Dalmacio Vélez Sarsfield sostuvo en la Convención de 1860 que la libertad de prensa era un derecho absoluto. Creo que exageró -aunque las circunstancias de la época lo justificaban- porque todos los derechos son relativos pues están sujetos a su coexistencia con los demás derechos. Pero creo y sostengo que la libertad de opinión, de crítica y de expresión, es el menos relativo de todos los derechos. La regla del artículo 28 de la Constitución que fija y exige la “inalterabilidad” de la sustancia de los derechos al tiempo de su reglamentación, guardando la plenitud de su “contenido”, está particularmente connotada con la libertad de prensa a tenor de los artículos 14 y 32 de la Ley Suprema, reforzados por el siguiente artículo 33, que extiende su protección a los derechos y garantías no enumeradas pero que nacen del principio de la soberanía del pueblo y de la forma republicana de gobierno: ambas requieren para su sustento una amplísima libertad de debate.
El arriba citado artículo 32 prohíbe al Congreso sancionar leyes que “restrinjan” la libertad de prensa, por lo que resulta que las provincias y la Ciudad Autónoma de Buenos Aires sólo pueden sancionar normas que “protejan” la libertad de prensa, tal como lo han efectuado la CABA y Córdoba.

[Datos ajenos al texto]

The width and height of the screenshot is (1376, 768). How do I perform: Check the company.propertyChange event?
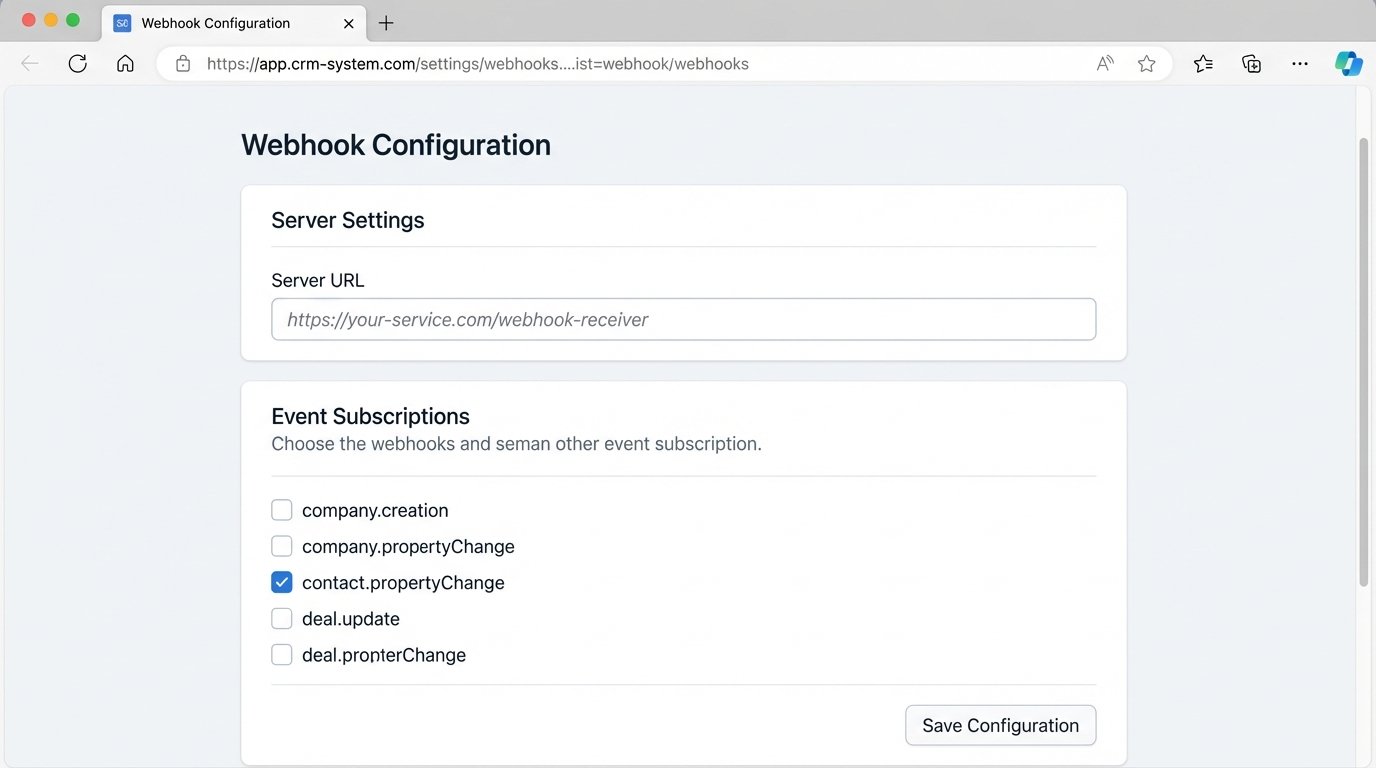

Pueden ampliar los beneficios de esos derechos y así lo han normativizado.
Del fallo sobre la ley sancionada por el Congreso Nacional, el voto más acorde con esos principios fundamentales es el emitido por el Dr. Carlos Fayt: una pieza magistral; total y categórica. Sólo podría agregársele lo dicho tantas veces: que la mejor ley de prensa es la ausencia de ley de prensa (sic). Los votos de los doctores Argibay y Maqueda -sin ser tan terminantes- rescatan algunos de esos criterios. En el caso concreto que se juzga en este fallo, es obvio y notorio que se desconocen “derechos adquiridos”, habida cuenta que el complaciente finado presidente Néstor Kirchner había prorrogado las concesiones de licencias (sólo el Diablo sabrá por qué se ha revertido).
Con todo, estimo que a la parte afectada le queda la oportunidad de elevar el control de constitucionalidad (que es interno) a las etapas del control de “convencionalidad”, en las etapas de incumbencia de la Comisión Interamericana de Derechos Humanos (Washington) y de la Corte (Suprema) Interamericana de Derechos Humanos, que desde San José de Costa Rica puede velar por el respeto al tan maltratado artículo 13 de la Convención Interamericana de Derechos Humanos (“… y frente ante cualquier otro medio de restricción…”), tal como lo decidió en 2001 ante la “confiscación” del medio de prensa de Bronstein en el Perú de Fujimori, donde dispuso -amén de la reparación- que el Perú debía procesar y castigar penalmente a los autores del atropello (¡que pongan las “barbas en remojo” los de la “viveza criolla” local…).
A fin de crearles mayor zozobra a los “liberticidas”, traigo a colación el veredicto de la Corte Suprema de Justicia argentina (la misma que preside el Dr. Lorenzetti), según la cual hasta las “recomendaciones” de la Comisión Interamericana son de aplicación obligatoria y “vinculante” por todos los jueces de la Argentina (caso “Carranza Latrubesse“, del 6 de agosto último: ¡qué extraña simultaneidad! “Al que le caiga el sayo que se lo ponga”).
Por último, debo decir que las leyes son susceptibles en su aplicación concreta del vicio de “desviación de poder”, que puede derivar sus beneficios con discrecionalidad y favoritismo: en la “realidad” argentina (y de Venezuela, Nicaragua, Ecuador y Bolivia) ello se presta al beneficio de unos y la persecución de otros; en cambio, en países realmente constitucionales no se corren tamaños riesgos por cuanto la sociedad y los jueces velan por el “fair play”. No es el caso de la Argentina contemporánea.